Ora, per la Corte “il tenore letterale degli artt. 1, n. 1, e 2, nn. 1, 5 e 6, nonché del sesto ‘considerando’ della direttiva 89/665 non indica in alcun modo che la violazione delle norme sugli appalti pubblici atta a far sorgere un diritto al risarcimento a favore del soggetto leso debba presentare caratteristiche particolari, quale quella di essere connessa ad una colpa, comprovata o presunta, dell’amministrazione aggiudicatrice, oppure quella di non ricadere sotto alcuna causa di esonero di responsabilità”. E tale conclusione sarebbe suffragata, da un lato, dal fatto che gli Stati membri possono prevedere per questo tipo di ricorsi termini ragionevoli da osservarsi a pena di decadenza, e ciò per evitare che i candidati e gli offerenti possano in qualsiasi momento allegare violazioni della normativa suddetta, e dall’altro dalla circostanza che gli stessi hanno la facoltà di prevedere che, dopo la conclusione del contratto successiva all’aggiudicazione dell’appalto, i poteri dell’organo responsabile delle procedure di ricorso siano limitati alla concessione di un risarcimento.

In tale contesto, ha precisato la Corte, “il rimedio risarcitorio può costituire un’alternativa procedurale compatibile con il principio di effettività, sotteso all’obiettivo di efficacia dei ricorsi perseguito dalla citata direttiva [...], soltanto a condizione che la possibilità di riconoscere un risarcimento in caso di violazione delle norme sugli appalti pubblici non sia subordinata -così come non lo sono gli altri mezzi di ricorso[...]- alla constatazione dell’esistenza di un comportamento colpevole tenuto dall’amministrazione aggiudicatrice”.

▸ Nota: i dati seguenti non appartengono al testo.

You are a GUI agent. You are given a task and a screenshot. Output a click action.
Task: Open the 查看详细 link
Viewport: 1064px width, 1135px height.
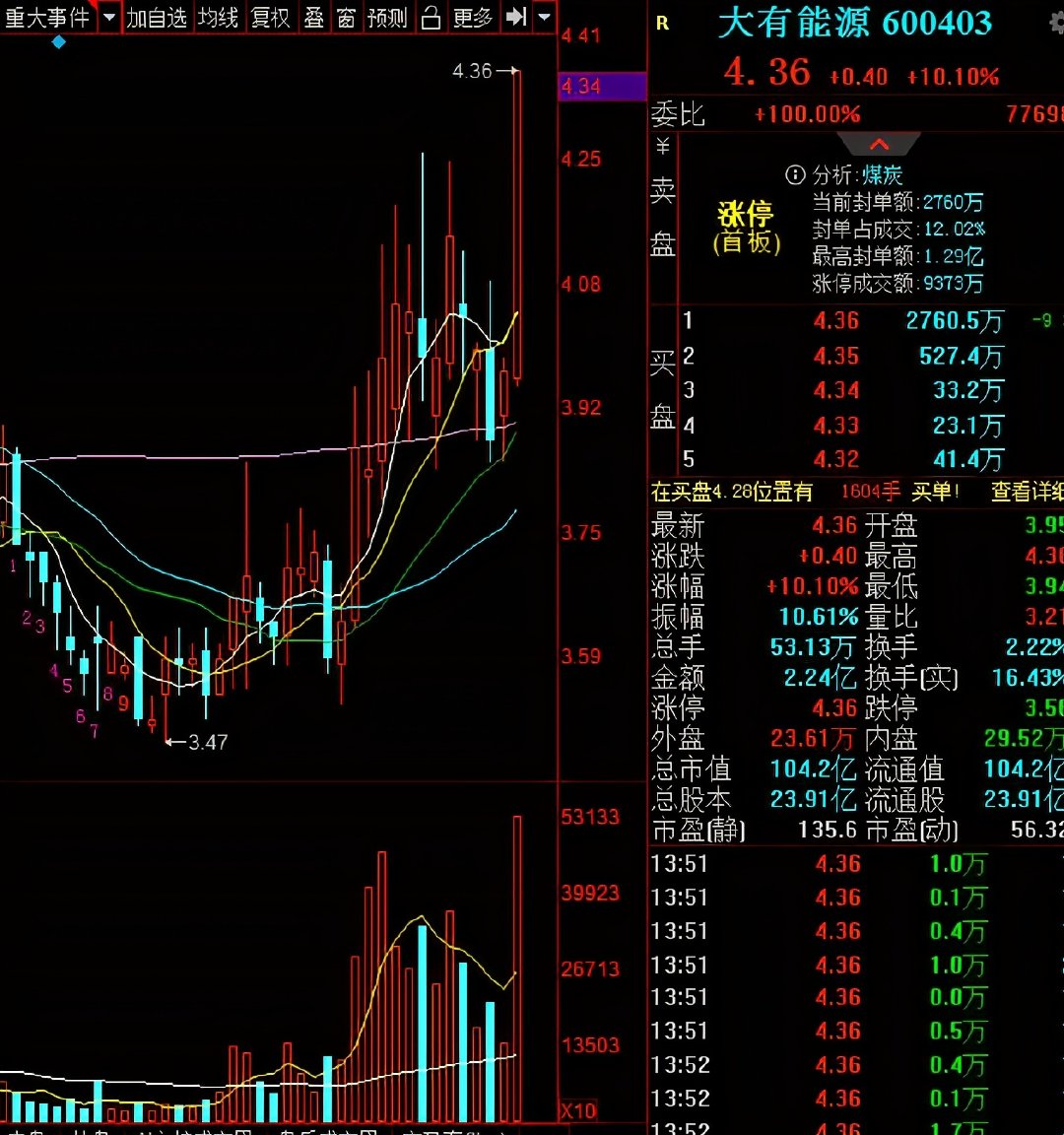point(1027,492)
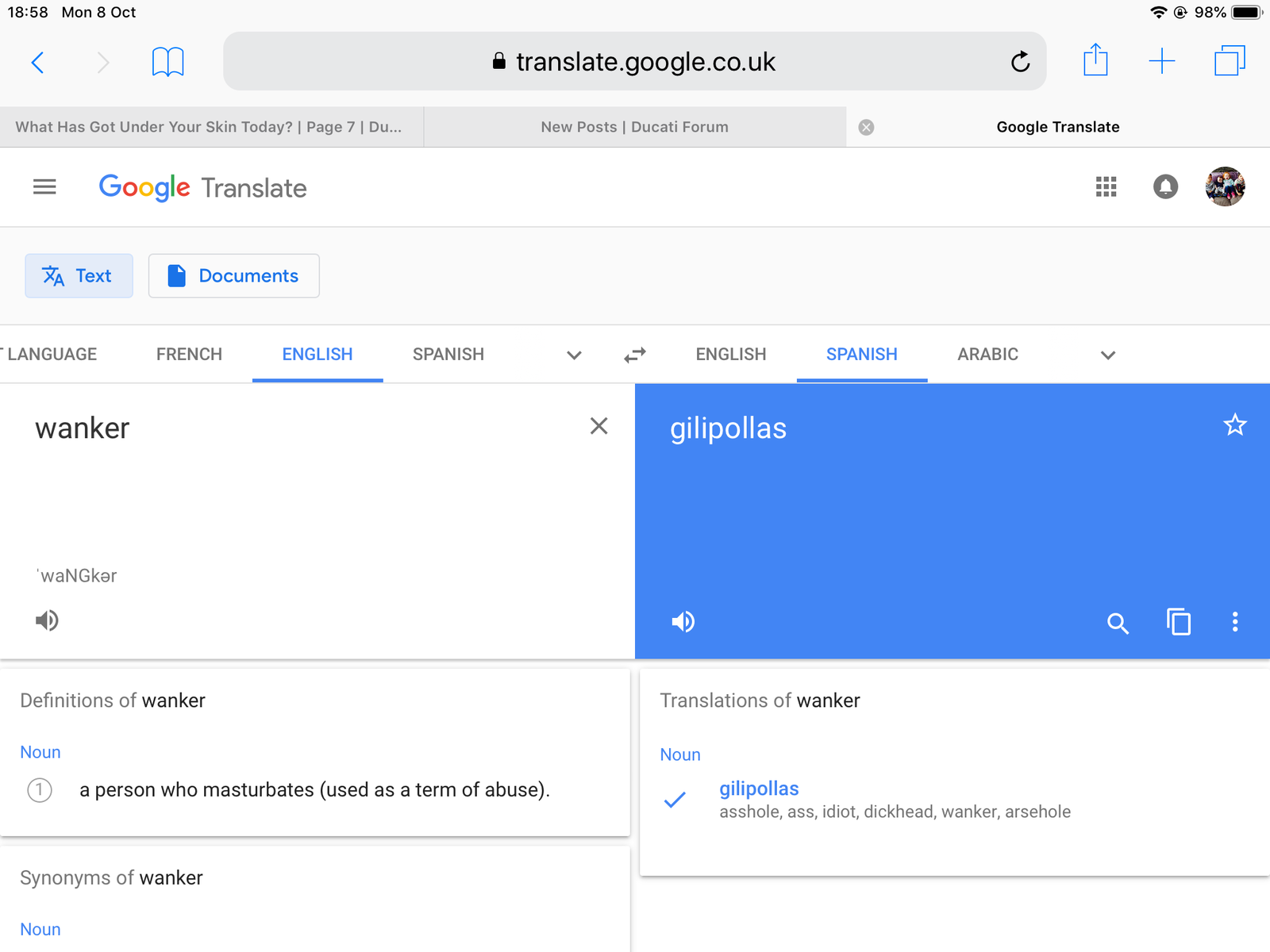Expand the target language list

[1108, 355]
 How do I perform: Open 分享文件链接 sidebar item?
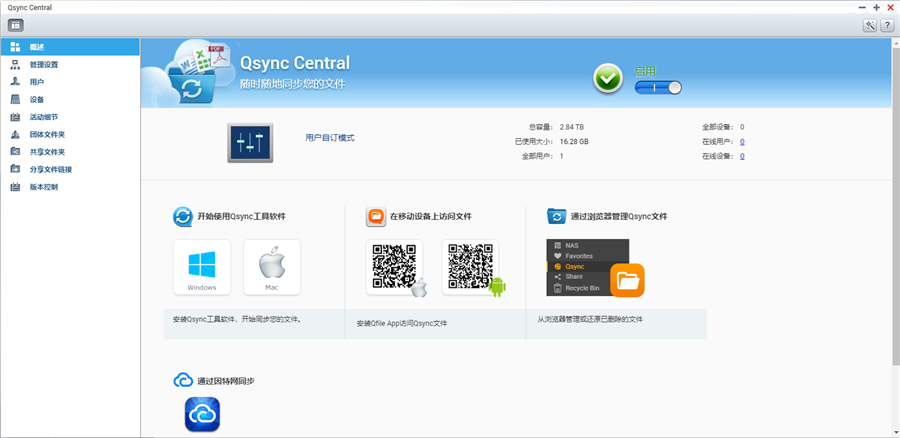click(50, 169)
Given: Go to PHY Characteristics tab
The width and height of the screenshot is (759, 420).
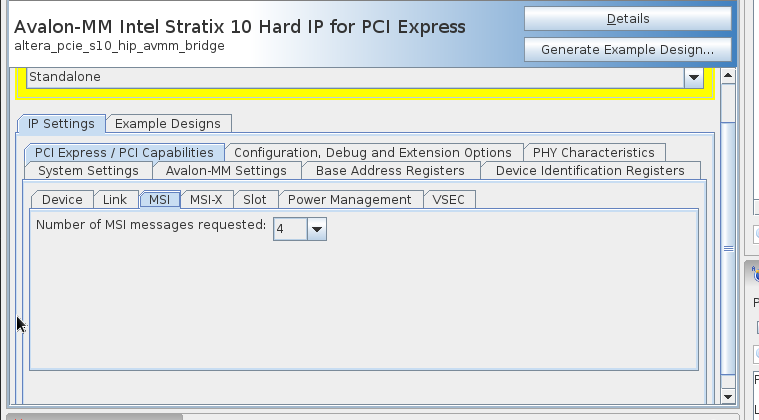Looking at the screenshot, I should tap(593, 153).
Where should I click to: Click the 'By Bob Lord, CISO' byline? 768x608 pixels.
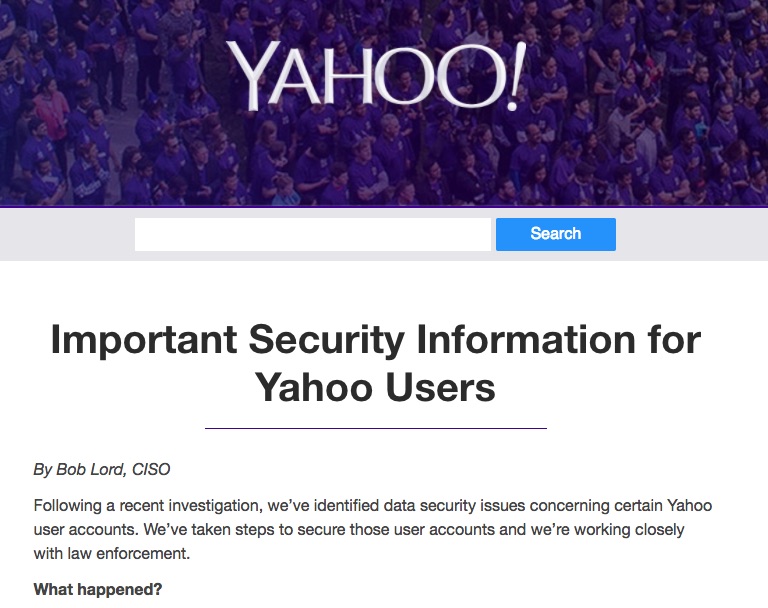point(101,469)
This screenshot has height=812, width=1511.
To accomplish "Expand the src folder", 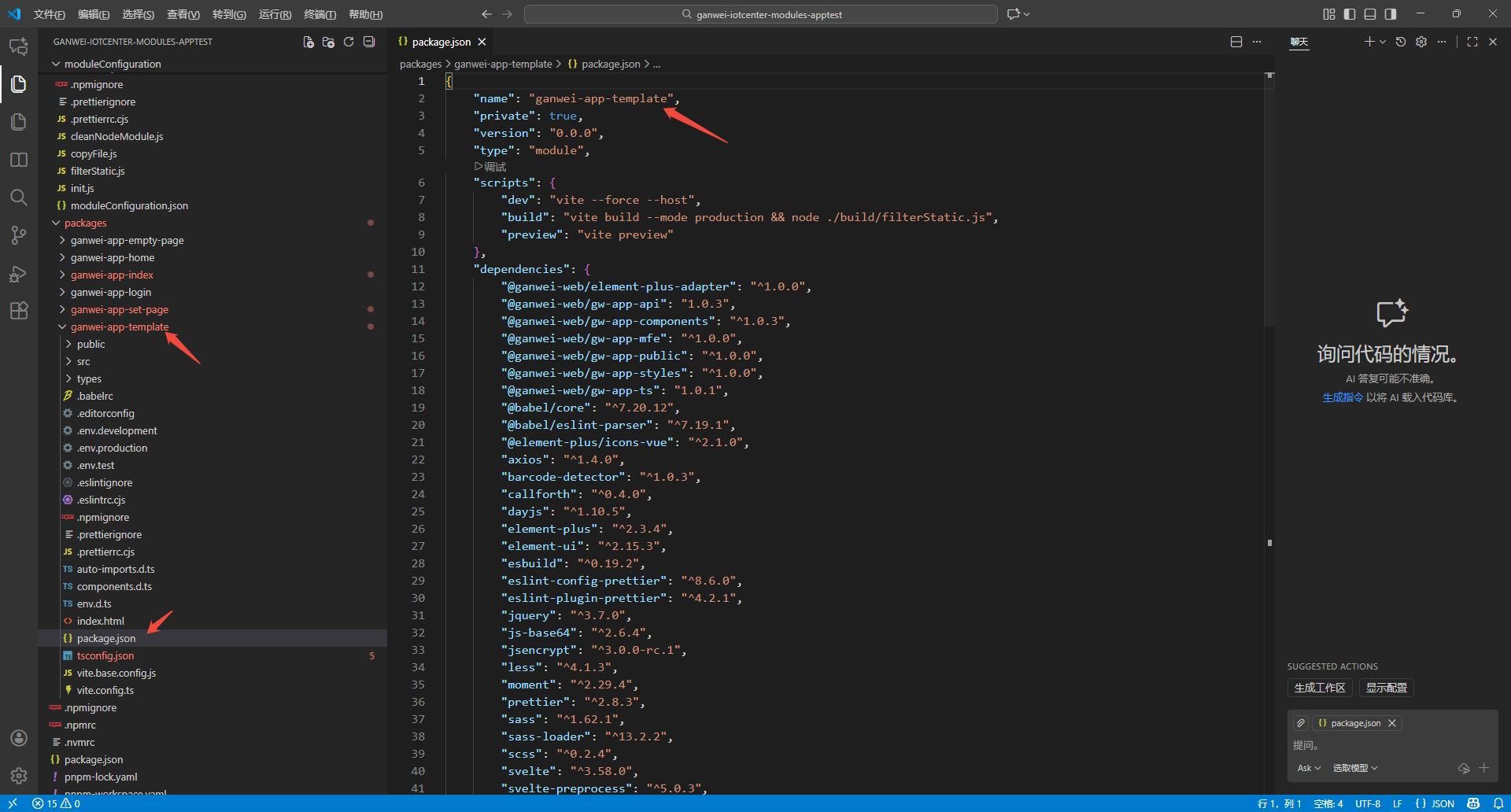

Da questo punto di vista, la Corte ha rimarcato che, come rilevato dalla Commissione europea, poco importa al riguardo che la disciplina di riferimento “non faccia gravare sul soggetto leso l’onere della prova dell’esistenza di una colpa dell’amministrazione aggiudicatrice, bensì imponga a quest’ultima di vincere la presunzione di colpevolezza su di essa gravante, limitando i motivi invocabili a tal fine”, perché “quest’ultima normativa genera anch’essa il rischio che l’offerente pregiudicato da una decisione illegittima di un’amministrazione aggiudicatrice venga comunque privato del diritto di ottenere un risarcimento per il danno causato da tale decisione, nel caso in cui l’amministrazione suddetta riesca a vincere la presunzione di colpevolezza su di essa gravante”.

In definitiva, secondo la Corte di Giustizia l’accertamento, a fini risarcitori, della responsabilità di una pubblica Amministrazione per violazione del diritto comunitario deve prescindere da qualsiasi forma di colpevolezza, anche laddove tale accertamento sia, come era finora, di tipo oggettivo, in quanto legata alla gravità della violazione stessa (vedi le precisazioni di Cons. St., VI, 9 marzo 2007 n. 1114, secondo cui dalla sentenza della Corte di Giustizia [14 ottobre 2004, C-275/03] -che ha sanzionato lo Stato del Portogallo per aver subordinato la condanna al risarcimento dei soggetti lesi in seguito alle violazioni del diritto comunitario che regola la materia dei pubblici appalti all’allegazione della prova, da parte dei danneggiati, che gli atti illegittimi dello Stato o degli enti di diritto pubblico siano stati commessi colposamente o dolosamente- non può trarsi la conclusione che non sia più richiesto il requisito della colpa della P.A., dal momento che la decisione del giudice comunitario pare riferirsi all’onere della prova in relazione all’elemento soggettivo della responsabilità della P.A., e non all’esigenza di accertare la responsabilità, prescindendo dalla colpa dell’Amministrazione, perché nell’Ordinamento italiano la possibilità per il privato danneggiato di utilizzare presunzioni pone sostanzialmente a carico della P.A. l’onere di dimostrare l’esistenza di un errore scusabile, senza alcuna lesione, quindi, dei principi comunitari).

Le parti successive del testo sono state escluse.